* [TASK]: Two lines mark the range in the entries below: the one holding "The image size is (1303, 924)." and the one holding "screenshot is (1456, 819).". Set down those two and all lines between them, exactly.

· · ·

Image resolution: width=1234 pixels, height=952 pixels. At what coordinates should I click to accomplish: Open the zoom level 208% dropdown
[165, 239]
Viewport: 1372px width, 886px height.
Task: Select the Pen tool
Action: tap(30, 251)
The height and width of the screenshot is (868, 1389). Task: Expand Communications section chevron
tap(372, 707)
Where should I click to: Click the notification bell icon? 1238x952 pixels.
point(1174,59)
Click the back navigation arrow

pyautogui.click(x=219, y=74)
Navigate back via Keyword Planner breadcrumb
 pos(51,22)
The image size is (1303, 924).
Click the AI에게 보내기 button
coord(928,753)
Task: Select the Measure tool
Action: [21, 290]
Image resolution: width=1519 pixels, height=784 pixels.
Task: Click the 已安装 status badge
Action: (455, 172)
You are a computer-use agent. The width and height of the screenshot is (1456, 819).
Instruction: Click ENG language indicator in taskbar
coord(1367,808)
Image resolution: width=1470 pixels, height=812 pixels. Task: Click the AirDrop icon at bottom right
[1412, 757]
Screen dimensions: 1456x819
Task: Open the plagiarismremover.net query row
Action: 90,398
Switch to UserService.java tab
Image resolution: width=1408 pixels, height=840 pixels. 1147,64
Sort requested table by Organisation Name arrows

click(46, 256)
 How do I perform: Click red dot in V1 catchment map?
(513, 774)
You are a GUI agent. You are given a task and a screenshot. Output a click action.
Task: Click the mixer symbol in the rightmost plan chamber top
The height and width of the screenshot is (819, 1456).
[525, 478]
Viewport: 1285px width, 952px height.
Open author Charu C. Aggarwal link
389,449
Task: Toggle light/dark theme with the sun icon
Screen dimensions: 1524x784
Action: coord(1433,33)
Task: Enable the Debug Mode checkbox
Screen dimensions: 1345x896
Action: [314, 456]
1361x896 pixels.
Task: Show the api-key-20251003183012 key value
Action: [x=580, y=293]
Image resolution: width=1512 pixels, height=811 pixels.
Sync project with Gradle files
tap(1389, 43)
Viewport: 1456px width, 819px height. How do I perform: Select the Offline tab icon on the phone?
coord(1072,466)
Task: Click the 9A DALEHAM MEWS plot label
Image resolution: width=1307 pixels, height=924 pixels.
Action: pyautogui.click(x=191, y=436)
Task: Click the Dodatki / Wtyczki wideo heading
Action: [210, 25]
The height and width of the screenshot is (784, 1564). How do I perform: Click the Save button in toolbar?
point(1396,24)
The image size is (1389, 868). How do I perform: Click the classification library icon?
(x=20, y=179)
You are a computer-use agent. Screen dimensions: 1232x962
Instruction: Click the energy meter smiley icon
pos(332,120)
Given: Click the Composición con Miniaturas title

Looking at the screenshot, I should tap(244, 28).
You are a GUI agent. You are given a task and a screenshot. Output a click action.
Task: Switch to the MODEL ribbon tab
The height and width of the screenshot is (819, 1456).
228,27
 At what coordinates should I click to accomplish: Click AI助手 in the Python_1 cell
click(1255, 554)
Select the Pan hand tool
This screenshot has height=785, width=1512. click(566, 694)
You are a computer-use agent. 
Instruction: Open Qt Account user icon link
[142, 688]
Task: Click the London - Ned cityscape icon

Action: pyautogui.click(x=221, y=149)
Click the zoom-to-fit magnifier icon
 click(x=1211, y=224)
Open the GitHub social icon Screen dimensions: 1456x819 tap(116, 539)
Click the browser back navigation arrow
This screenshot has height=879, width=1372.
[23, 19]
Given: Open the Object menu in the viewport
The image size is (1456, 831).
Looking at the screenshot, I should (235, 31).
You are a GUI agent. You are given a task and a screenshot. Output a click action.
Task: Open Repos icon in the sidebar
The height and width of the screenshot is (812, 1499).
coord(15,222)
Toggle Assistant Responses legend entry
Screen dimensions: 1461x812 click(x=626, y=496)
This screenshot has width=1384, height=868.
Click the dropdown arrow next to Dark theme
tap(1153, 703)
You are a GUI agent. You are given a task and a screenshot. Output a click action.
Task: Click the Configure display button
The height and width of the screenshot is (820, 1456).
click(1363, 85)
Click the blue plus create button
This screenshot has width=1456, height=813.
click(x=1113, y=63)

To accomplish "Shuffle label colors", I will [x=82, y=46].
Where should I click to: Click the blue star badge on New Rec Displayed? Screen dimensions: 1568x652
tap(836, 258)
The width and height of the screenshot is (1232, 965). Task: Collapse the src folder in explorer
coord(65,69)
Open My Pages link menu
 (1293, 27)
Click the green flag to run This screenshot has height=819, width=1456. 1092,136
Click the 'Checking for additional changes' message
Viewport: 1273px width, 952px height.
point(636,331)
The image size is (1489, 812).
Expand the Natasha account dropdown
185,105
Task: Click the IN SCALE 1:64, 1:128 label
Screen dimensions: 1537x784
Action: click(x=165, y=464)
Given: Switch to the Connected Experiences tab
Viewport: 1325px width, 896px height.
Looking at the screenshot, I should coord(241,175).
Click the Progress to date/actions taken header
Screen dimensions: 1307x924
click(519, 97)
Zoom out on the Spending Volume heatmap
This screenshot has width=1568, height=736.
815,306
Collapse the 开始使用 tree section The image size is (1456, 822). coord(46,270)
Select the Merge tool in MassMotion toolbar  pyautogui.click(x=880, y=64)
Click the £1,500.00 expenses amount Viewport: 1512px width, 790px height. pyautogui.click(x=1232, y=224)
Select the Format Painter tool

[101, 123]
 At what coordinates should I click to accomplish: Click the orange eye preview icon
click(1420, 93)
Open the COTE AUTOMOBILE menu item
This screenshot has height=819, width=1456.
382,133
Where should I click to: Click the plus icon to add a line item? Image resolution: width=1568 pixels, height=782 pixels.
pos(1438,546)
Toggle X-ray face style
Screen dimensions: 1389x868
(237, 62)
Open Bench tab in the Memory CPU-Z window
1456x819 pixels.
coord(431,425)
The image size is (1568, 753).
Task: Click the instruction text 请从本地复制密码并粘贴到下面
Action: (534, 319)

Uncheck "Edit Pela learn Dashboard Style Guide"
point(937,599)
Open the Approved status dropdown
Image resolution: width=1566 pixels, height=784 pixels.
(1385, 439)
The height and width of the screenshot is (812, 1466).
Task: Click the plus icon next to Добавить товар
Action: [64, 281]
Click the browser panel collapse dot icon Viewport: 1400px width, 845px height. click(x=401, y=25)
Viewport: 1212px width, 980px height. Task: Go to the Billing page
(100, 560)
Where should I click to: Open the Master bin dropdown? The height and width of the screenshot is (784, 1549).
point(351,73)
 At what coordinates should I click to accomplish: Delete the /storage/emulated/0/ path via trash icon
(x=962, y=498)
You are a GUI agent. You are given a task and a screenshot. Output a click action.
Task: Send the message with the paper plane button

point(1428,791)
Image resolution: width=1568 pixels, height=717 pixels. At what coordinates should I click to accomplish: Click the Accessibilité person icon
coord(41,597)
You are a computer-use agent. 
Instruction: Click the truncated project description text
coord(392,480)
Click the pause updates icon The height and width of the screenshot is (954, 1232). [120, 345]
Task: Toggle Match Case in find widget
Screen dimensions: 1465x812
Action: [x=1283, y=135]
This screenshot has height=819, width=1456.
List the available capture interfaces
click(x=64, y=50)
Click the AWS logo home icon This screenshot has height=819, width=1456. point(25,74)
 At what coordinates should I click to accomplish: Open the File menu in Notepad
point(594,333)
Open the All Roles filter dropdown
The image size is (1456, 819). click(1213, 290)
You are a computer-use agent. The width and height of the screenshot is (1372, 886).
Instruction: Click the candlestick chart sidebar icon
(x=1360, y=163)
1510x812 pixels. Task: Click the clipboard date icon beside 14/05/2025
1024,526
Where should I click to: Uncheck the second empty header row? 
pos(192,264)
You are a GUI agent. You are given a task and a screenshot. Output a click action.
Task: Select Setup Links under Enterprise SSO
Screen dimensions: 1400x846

· · ·

* [WRITTEN RESPONSE]:
The image size is (1303, 924).
Click the AI에게 보내기 button
coord(928,753)
Task: Select the Measure tool
Action: [21, 290]
Image resolution: width=1519 pixels, height=784 pixels.
Task: Click the 已安装 status badge
Action: (455, 172)
You are a computer-use agent. The width and height of the screenshot is (1456, 819).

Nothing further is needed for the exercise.